Item-locating entries:
* start *

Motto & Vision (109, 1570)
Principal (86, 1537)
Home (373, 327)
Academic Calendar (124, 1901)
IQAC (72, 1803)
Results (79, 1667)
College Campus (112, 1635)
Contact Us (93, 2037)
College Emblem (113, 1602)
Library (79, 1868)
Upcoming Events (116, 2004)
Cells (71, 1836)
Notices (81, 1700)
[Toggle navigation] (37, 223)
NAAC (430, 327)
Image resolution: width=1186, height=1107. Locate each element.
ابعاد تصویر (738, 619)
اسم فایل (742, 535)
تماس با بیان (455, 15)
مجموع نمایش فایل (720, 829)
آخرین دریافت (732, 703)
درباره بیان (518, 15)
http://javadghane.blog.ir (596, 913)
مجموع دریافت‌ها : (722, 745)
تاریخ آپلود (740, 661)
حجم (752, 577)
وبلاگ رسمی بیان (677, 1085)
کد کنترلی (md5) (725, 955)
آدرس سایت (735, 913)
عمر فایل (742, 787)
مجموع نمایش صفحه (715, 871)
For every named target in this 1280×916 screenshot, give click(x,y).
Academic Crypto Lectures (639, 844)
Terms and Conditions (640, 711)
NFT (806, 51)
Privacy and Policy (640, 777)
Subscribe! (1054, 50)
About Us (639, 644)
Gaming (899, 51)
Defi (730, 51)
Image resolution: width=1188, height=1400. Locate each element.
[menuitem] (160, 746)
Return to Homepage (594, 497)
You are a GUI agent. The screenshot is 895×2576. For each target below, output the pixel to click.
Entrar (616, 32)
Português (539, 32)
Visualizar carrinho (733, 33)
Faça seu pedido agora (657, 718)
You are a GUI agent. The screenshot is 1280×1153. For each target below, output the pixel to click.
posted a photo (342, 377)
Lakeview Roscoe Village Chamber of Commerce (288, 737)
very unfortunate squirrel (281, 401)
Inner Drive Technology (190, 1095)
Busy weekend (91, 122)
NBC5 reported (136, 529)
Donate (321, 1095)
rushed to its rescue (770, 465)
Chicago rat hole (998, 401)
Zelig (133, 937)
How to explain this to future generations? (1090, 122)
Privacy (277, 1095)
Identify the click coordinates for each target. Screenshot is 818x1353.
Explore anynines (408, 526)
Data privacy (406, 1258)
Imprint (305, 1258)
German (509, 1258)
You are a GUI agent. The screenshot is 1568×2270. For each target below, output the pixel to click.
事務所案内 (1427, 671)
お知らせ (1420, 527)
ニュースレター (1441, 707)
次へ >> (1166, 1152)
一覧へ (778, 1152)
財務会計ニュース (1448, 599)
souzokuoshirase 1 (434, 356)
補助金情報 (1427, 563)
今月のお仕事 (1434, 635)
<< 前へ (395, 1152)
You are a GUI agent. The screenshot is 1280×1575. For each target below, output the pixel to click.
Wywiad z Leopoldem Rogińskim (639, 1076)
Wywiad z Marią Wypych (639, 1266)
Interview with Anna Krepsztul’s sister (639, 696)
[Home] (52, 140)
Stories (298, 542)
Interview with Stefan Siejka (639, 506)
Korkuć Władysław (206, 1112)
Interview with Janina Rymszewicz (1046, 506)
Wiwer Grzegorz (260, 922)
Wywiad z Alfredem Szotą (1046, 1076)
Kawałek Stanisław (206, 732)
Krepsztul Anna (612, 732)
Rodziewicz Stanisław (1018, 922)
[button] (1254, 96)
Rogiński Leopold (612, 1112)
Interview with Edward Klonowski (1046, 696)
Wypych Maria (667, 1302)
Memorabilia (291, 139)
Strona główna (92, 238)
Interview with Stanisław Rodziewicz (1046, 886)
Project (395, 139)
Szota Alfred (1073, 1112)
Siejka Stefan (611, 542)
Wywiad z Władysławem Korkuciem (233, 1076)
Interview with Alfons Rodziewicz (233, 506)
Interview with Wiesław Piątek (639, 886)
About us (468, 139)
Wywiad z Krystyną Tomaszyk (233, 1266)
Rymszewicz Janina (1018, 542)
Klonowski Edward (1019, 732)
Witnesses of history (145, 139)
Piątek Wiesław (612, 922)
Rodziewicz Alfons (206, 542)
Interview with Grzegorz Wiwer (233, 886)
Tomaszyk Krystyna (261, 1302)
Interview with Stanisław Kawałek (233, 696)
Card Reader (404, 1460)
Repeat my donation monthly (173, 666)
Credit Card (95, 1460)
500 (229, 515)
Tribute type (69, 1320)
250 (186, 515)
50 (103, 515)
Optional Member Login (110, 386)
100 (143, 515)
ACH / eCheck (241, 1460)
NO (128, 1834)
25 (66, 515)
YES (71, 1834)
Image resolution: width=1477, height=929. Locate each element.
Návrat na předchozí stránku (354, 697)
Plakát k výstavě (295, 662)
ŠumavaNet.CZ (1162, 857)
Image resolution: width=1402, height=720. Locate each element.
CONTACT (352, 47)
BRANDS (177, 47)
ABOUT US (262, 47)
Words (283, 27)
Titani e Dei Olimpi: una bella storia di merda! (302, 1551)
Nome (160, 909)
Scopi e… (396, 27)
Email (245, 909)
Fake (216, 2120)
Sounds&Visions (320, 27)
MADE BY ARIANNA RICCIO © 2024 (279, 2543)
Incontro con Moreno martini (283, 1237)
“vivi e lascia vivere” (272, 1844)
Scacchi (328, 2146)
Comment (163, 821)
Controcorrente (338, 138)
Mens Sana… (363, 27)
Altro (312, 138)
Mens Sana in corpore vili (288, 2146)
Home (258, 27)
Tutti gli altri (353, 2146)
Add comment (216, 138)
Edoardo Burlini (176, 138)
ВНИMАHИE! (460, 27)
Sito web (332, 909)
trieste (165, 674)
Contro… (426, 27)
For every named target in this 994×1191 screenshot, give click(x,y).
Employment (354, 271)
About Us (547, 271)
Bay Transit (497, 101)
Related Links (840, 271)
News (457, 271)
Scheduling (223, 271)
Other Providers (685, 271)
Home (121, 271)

* end *

YOUR OBJECTIVE:
Rewrite all of the entries above, changing every "GUI agent" to "UI automation agent" and keeping the rest identical.

ANSWER TO THE TASK:
Motto & Vision (109, 1570)
Principal (86, 1537)
Home (373, 327)
Academic Calendar (124, 1901)
IQAC (72, 1803)
Results (79, 1667)
College Campus (112, 1635)
Contact Us (93, 2037)
College Emblem (113, 1602)
Library (79, 1868)
Upcoming Events (116, 2004)
Cells (71, 1836)
Notices (81, 1700)
[Toggle navigation] (37, 223)
NAAC (430, 327)
Image resolution: width=1186, height=1107. Locate each element.
ابعاد تصویر (738, 619)
اسم فایل (742, 535)
تماس با بیان (455, 15)
مجموع نمایش فایل (720, 829)
آخرین دریافت (732, 703)
درباره بیان (518, 15)
http://javadghane.blog.ir (596, 913)
مجموع دریافت‌ها : (722, 745)
تاریخ آپلود (740, 661)
حجم (752, 577)
وبلاگ رسمی بیان (677, 1085)
کد کنترلی (md5) (725, 955)
آدرس سایت (735, 913)
عمر فایل (742, 787)
مجموع نمایش صفحه (715, 871)
For every named target in this 1280×916 screenshot, give click(x,y).
Academic Crypto Lectures (639, 844)
Terms and Conditions (640, 711)
NFT (806, 51)
Privacy and Policy (640, 777)
Subscribe! (1054, 50)
About Us (639, 644)
Gaming (899, 51)
Defi (730, 51)
Image resolution: width=1188, height=1400. Locate each element.
[menuitem] (160, 746)
Return to Homepage (594, 497)
You are a UI automation agent. The screenshot is 895×2576. For each target below, output the pixel to click.
Entrar (616, 32)
Português (539, 32)
Visualizar carrinho (733, 33)
Faça seu pedido agora (657, 718)
You are a UI automation agent. The screenshot is 1280×1153. For each target below, output the pixel to click.
posted a photo (342, 377)
Lakeview Roscoe Village Chamber of Commerce (288, 737)
very unfortunate squirrel (281, 401)
Inner Drive Technology (190, 1095)
Busy weekend (91, 122)
NBC5 reported (136, 529)
Donate (321, 1095)
rushed to its rescue (770, 465)
Chicago rat hole (998, 401)
Zelig (133, 937)
How to explain this to future generations? (1090, 122)
Privacy (277, 1095)
Identify the click coordinates for each target. Screenshot is 818x1353.
Explore anynines (408, 526)
Data privacy (406, 1258)
Imprint (305, 1258)
German (509, 1258)
You are a UI automation agent. The screenshot is 1568×2270. For each target below, output the pixel to click.
事務所案内 (1427, 671)
お知らせ (1420, 527)
ニュースレター (1441, 707)
次へ >> (1166, 1152)
一覧へ (778, 1152)
財務会計ニュース (1448, 599)
souzokuoshirase 1 (434, 356)
補助金情報 (1427, 563)
今月のお仕事 (1434, 635)
<< 前へ (395, 1152)
You are a UI automation agent. The screenshot is 1280×1575. For each target below, output the pixel to click.
Wywiad z Leopoldem Rogińskim (639, 1076)
Wywiad z Marią Wypych (639, 1266)
Interview with Anna Krepsztul’s sister (639, 696)
[Home] (52, 140)
Stories (298, 542)
Interview with Stefan Siejka (639, 506)
Korkuć Władysław (206, 1112)
Interview with Janina Rymszewicz (1046, 506)
Wiwer Grzegorz (260, 922)
Wywiad z Alfredem Szotą (1046, 1076)
Kawałek Stanisław (206, 732)
Krepsztul Anna (612, 732)
Rodziewicz Stanisław (1018, 922)
[button] (1254, 96)
Rogiński Leopold (612, 1112)
Interview with Edward Klonowski (1046, 696)
Wypych Maria (667, 1302)
Memorabilia (291, 139)
Strona główna (92, 238)
Interview with Stanisław Rodziewicz (1046, 886)
Project (395, 139)
Szota Alfred (1073, 1112)
Siejka Stefan (611, 542)
Wywiad z Władysławem Korkuciem (233, 1076)
Interview with Alfons Rodziewicz (233, 506)
Interview with Wiesław Piątek (639, 886)
About us (468, 139)
Wywiad z Krystyną Tomaszyk (233, 1266)
Rymszewicz Janina (1018, 542)
Klonowski Edward (1019, 732)
Witnesses of history (145, 139)
Piątek Wiesław (612, 922)
Rodziewicz Alfons (206, 542)
Interview with Grzegorz Wiwer (233, 886)
Tomaszyk Krystyna (261, 1302)
Interview with Stanisław Kawałek (233, 696)
Card Reader (404, 1460)
Repeat my donation monthly (173, 666)
Credit Card (95, 1460)
500 (229, 515)
Tribute type (69, 1320)
250 (186, 515)
50 (103, 515)
Optional Member Login (110, 386)
100 (143, 515)
ACH / eCheck (241, 1460)
NO (128, 1834)
25 (66, 515)
YES (71, 1834)
Image resolution: width=1477, height=929. Locate each element.
Návrat na předchozí stránku (354, 697)
Plakát k výstavě (295, 662)
ŠumavaNet.CZ (1162, 857)
Image resolution: width=1402, height=720. Locate each element.
CONTACT (352, 47)
BRANDS (177, 47)
ABOUT US (262, 47)
Words (283, 27)
Titani e Dei Olimpi: una bella storia di merda! (302, 1551)
Nome (160, 909)
Scopi e… (396, 27)
Email (245, 909)
Fake (216, 2120)
Sounds&Visions (320, 27)
MADE BY ARIANNA RICCIO © 2024 (279, 2543)
Incontro con Moreno martini (283, 1237)
“vivi e lascia vivere” (272, 1844)
Scacchi (328, 2146)
Comment (163, 821)
Controcorrente (338, 138)
Mens Sana… (363, 27)
Altro (312, 138)
Mens Sana in corpore vili (288, 2146)
Home (258, 27)
Tutti gli altri (353, 2146)
Add comment (216, 138)
Edoardo Burlini (176, 138)
ВНИMАHИE! (460, 27)
Sito web (332, 909)
trieste (165, 674)
Contro… (426, 27)
For every named target in this 994×1191 screenshot, give click(x,y).
Employment (354, 271)
About Us (547, 271)
Bay Transit (497, 101)
Related Links (840, 271)
News (457, 271)
Scheduling (223, 271)
Other Providers (685, 271)
Home (121, 271)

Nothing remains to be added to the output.